[Data on target coordinates]
________________________
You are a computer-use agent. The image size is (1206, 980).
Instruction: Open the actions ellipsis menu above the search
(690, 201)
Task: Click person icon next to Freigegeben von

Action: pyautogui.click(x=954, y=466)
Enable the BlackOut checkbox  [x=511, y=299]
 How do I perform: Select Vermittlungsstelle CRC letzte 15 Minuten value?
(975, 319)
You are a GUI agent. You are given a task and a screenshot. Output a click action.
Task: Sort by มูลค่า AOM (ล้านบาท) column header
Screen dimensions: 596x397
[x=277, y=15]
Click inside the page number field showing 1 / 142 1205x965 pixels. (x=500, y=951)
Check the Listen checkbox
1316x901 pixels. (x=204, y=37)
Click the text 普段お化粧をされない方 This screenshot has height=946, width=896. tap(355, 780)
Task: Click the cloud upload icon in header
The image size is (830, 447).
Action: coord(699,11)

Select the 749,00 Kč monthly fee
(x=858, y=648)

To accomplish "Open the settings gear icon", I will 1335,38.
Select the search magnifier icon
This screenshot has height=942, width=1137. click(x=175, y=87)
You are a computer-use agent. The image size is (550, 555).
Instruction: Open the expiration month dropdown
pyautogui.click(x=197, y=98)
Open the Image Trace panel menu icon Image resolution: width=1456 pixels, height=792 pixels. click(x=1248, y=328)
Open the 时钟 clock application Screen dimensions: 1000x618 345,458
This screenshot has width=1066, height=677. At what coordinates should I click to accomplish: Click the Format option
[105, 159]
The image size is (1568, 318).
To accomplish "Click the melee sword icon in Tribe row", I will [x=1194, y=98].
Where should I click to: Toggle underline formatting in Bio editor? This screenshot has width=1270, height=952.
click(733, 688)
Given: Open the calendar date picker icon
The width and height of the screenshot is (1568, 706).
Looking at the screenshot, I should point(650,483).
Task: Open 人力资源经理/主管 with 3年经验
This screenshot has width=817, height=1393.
________________________
Collect every line of the data above that contains the string "dimensions", treating uppercase and lowercase as different.

▶ _Written response_
Screen dimensions: 596x397
Open the 时钟 clock application Screen dimensions: 1000x618 345,458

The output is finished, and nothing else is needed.